Given entries START

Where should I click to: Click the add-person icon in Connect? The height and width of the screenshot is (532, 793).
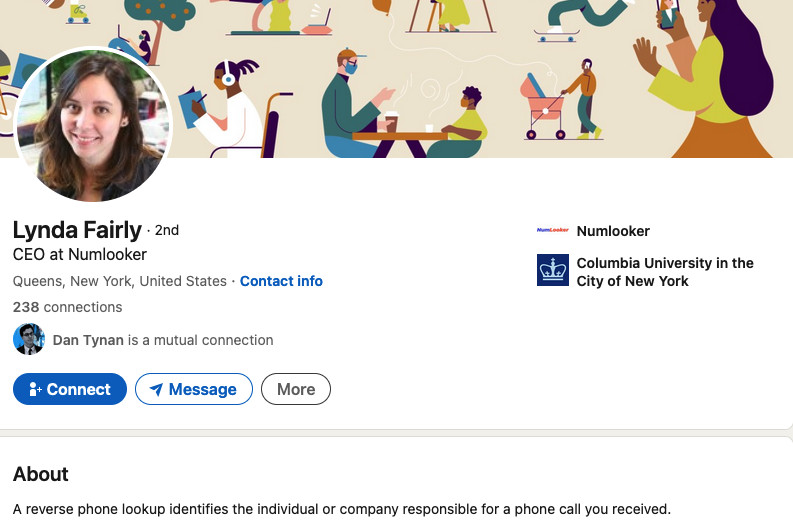pyautogui.click(x=35, y=389)
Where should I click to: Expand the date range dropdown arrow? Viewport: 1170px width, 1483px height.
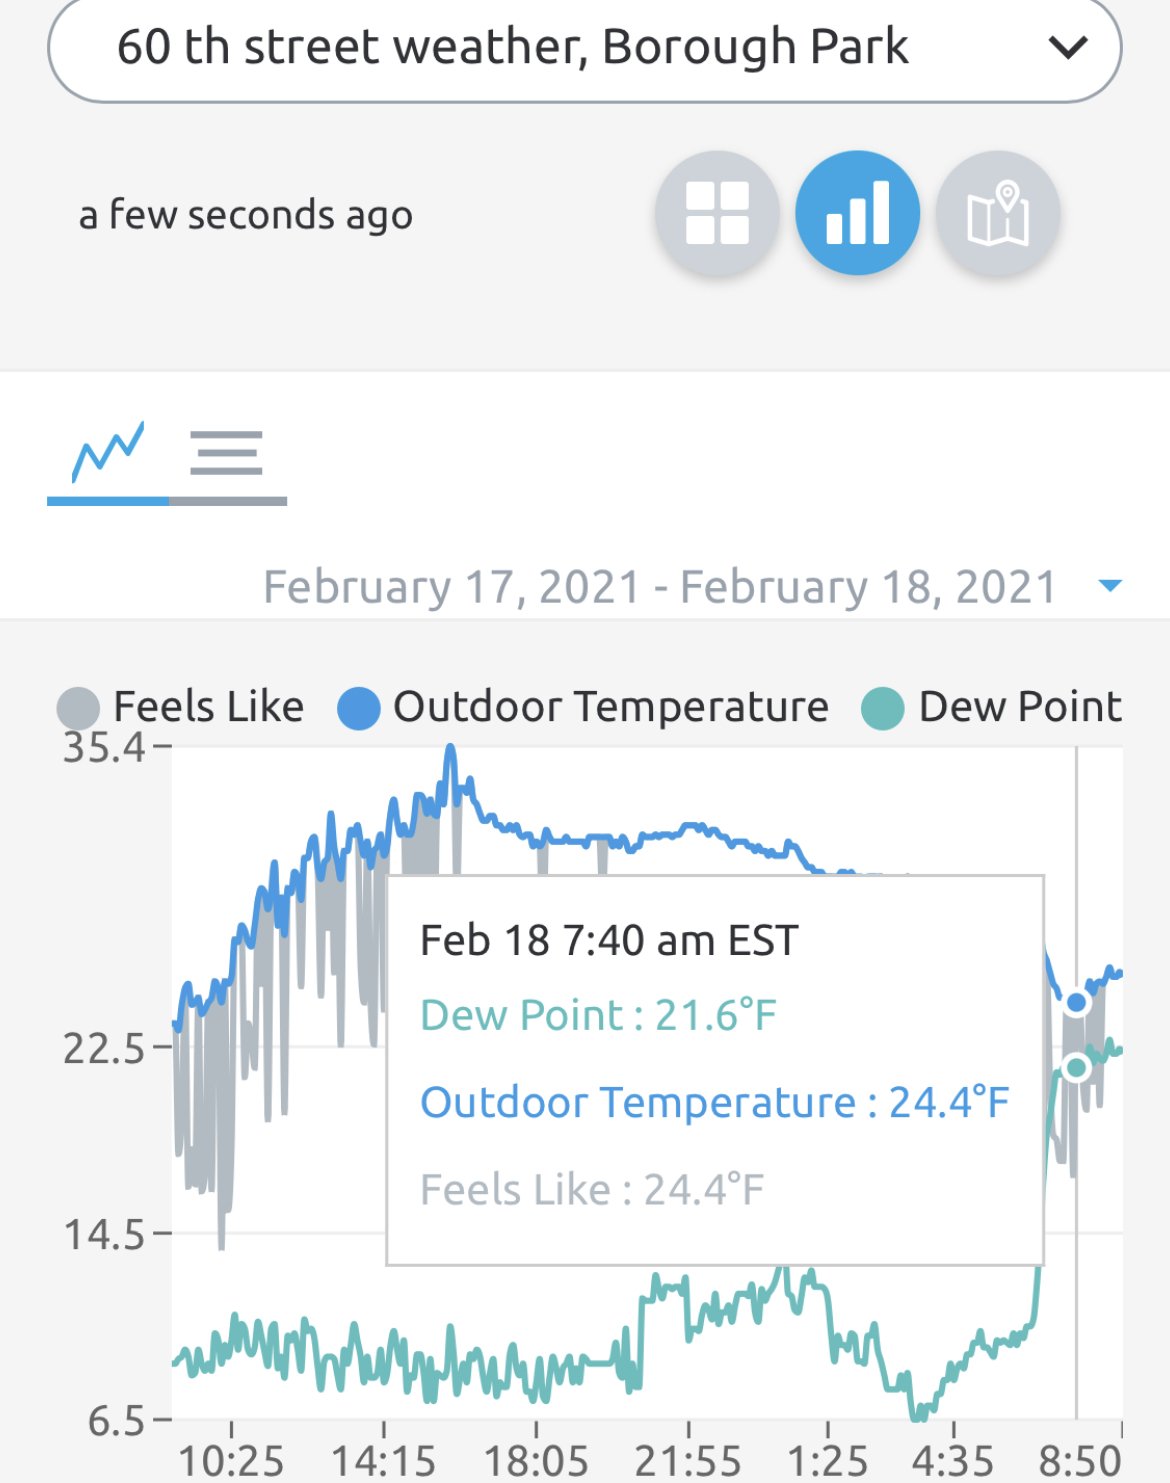1110,586
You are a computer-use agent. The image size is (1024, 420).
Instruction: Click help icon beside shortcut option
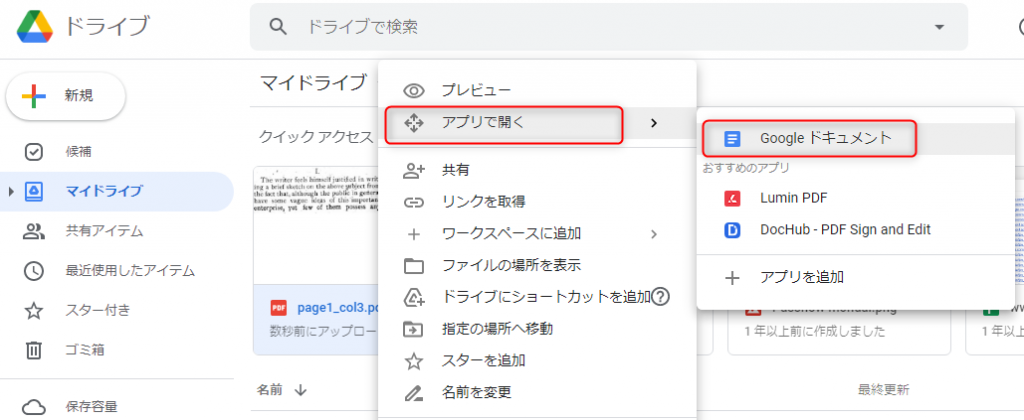pyautogui.click(x=660, y=296)
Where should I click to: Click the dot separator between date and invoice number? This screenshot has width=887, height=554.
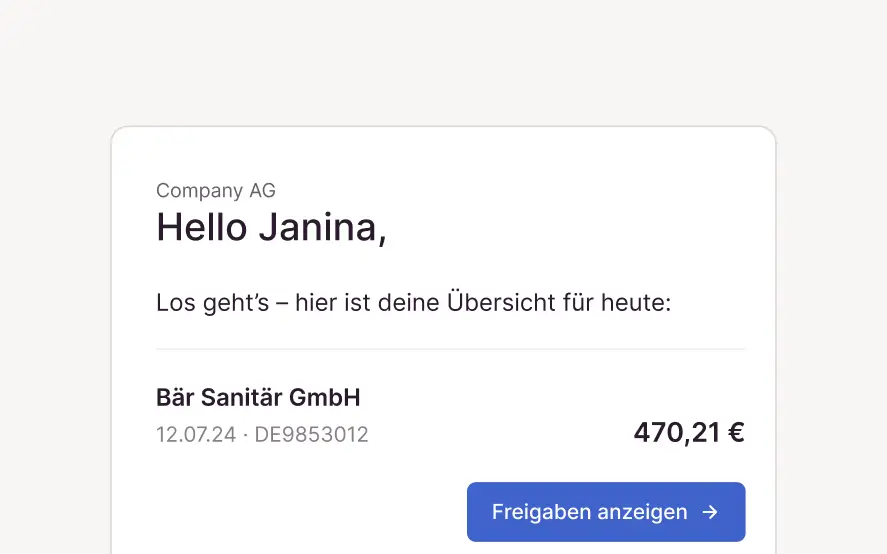(246, 435)
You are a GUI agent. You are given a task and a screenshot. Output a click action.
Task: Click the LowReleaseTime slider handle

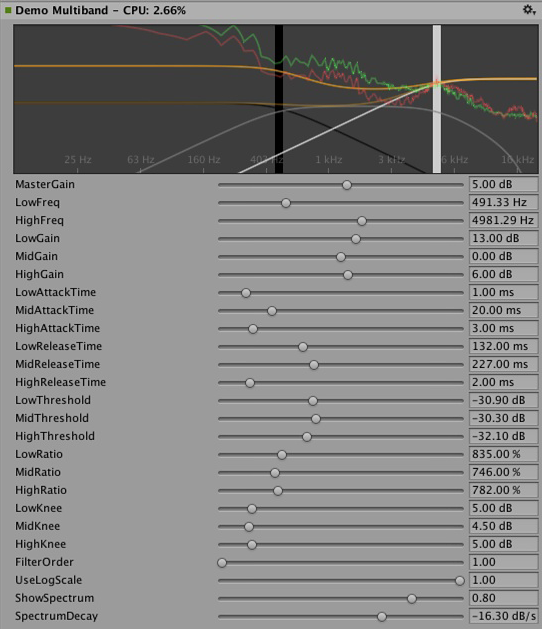point(303,347)
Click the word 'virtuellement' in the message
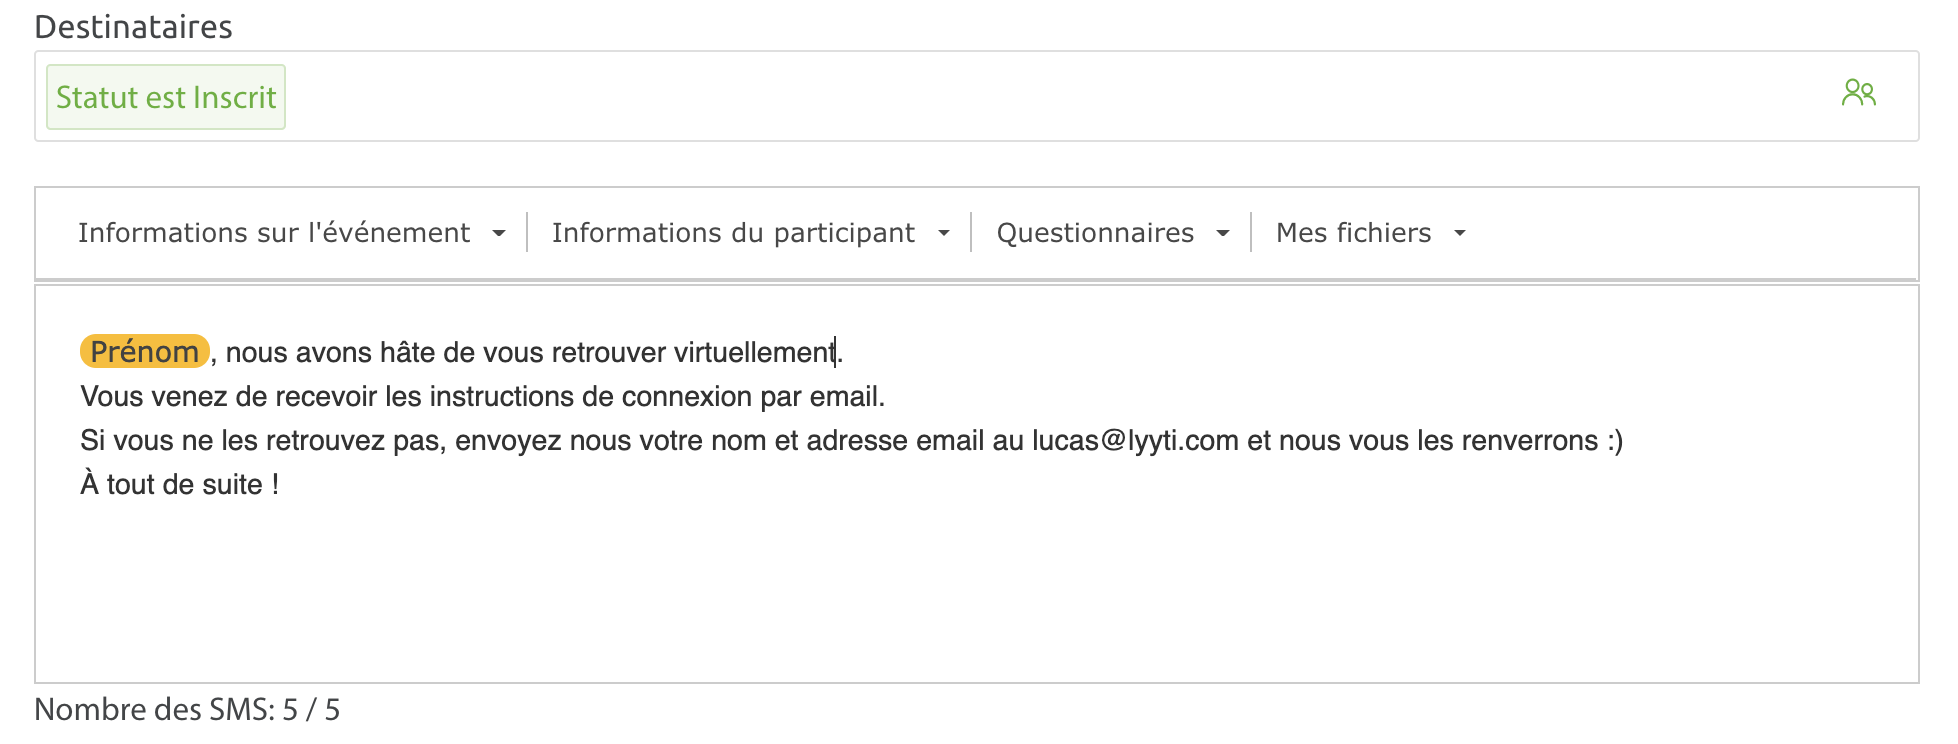This screenshot has height=744, width=1958. click(754, 353)
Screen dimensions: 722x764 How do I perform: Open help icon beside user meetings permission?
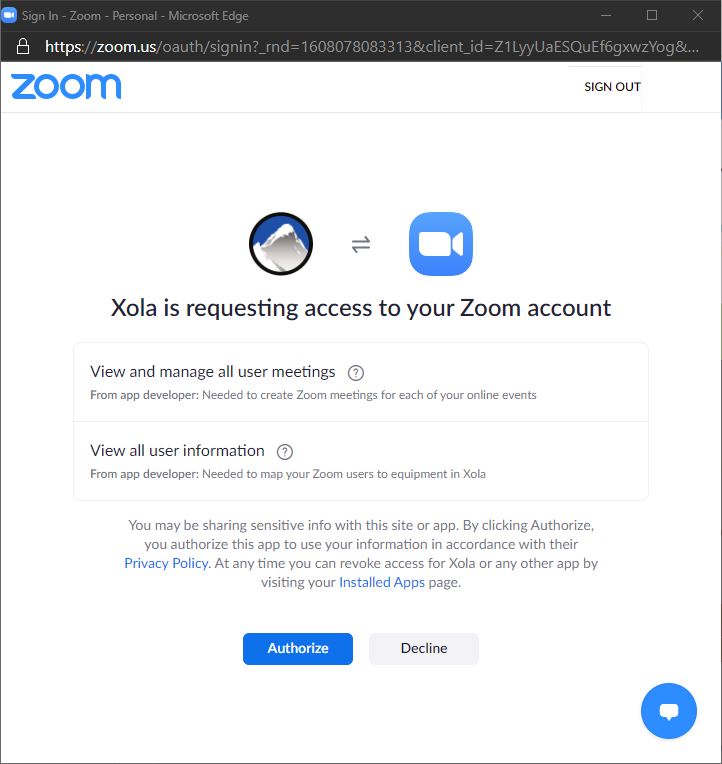(x=356, y=373)
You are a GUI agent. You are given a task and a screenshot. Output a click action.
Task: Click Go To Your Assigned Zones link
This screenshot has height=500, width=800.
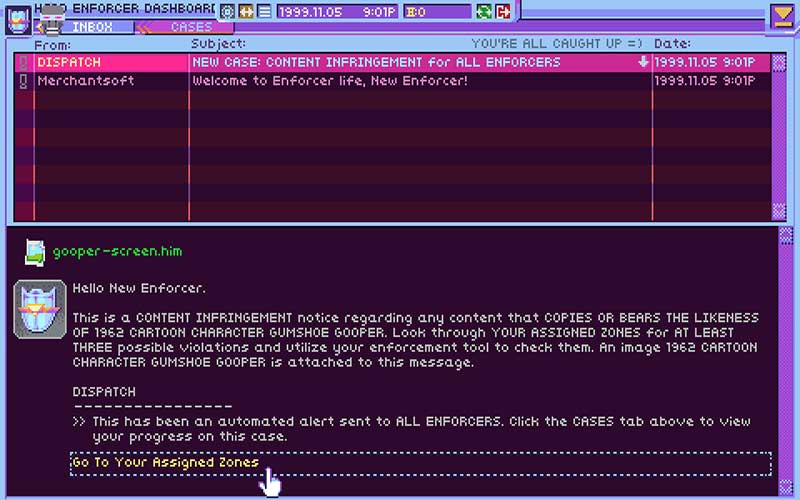[x=165, y=462]
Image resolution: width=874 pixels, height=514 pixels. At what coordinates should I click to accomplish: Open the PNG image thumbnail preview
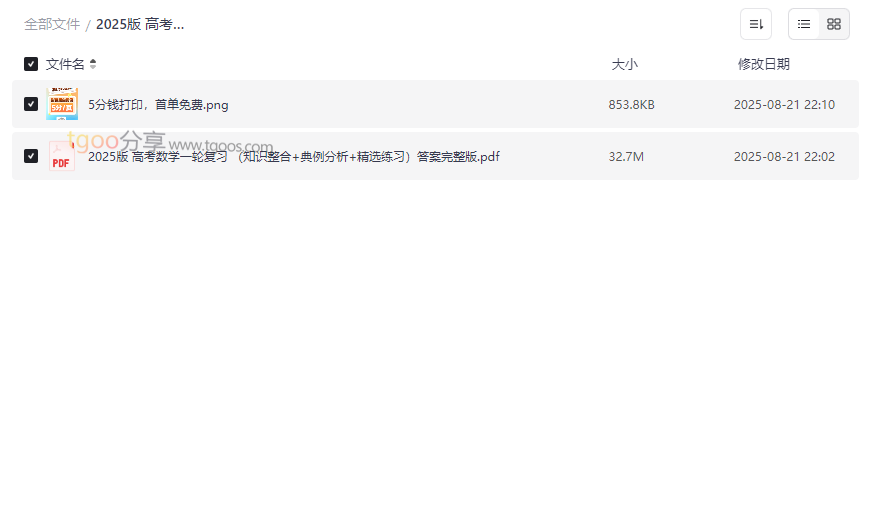pos(62,104)
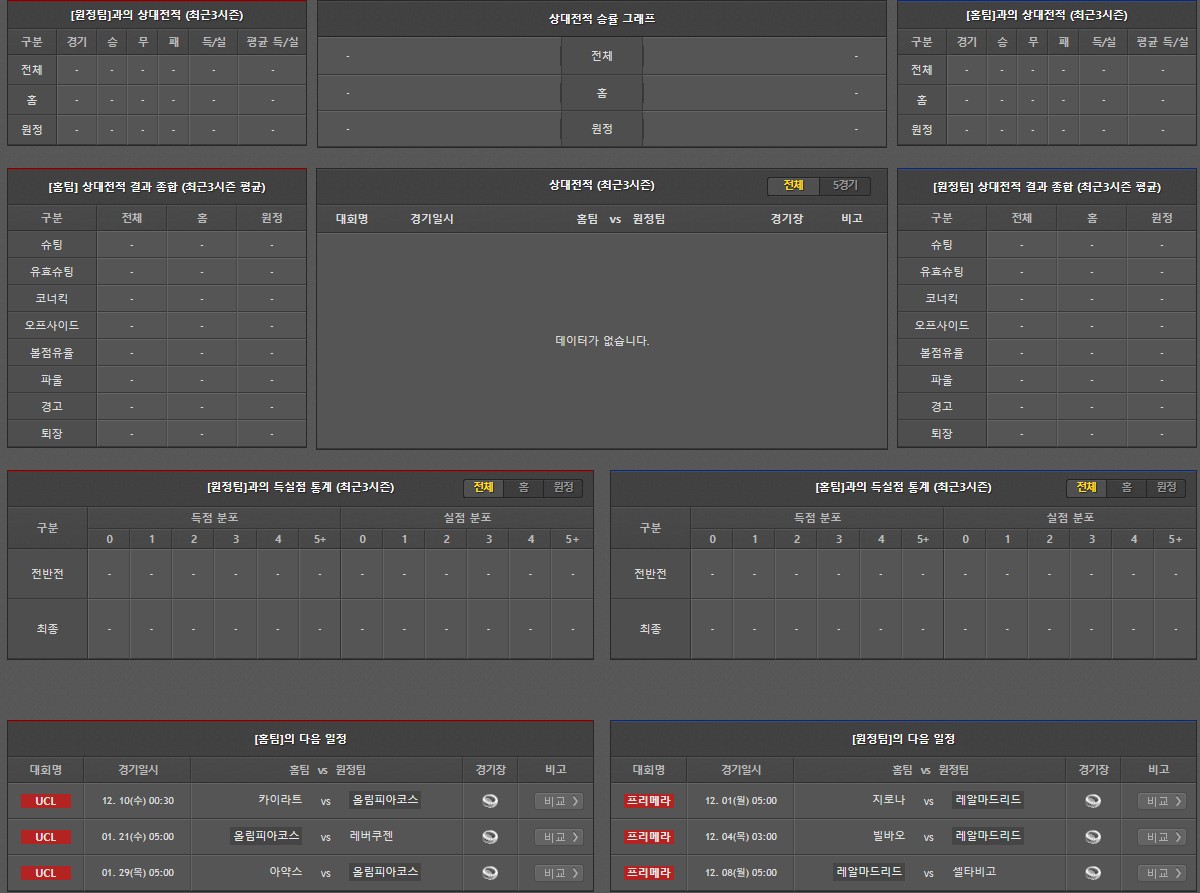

Given entries END

■ Task prompt ■
Beginning with the line that contains "Task: Click Go To Your Assigned Zones link", reproduce every line through the end of the records above exactly, leaving pictures out.

■ Answer space ■
Task: Click Go To Your Assigned Zones link
This screenshot has height=500, width=800.
[x=165, y=462]
Image resolution: width=874 pixels, height=514 pixels. At what coordinates should I click to accomplish: Open the PNG image thumbnail preview
pos(62,104)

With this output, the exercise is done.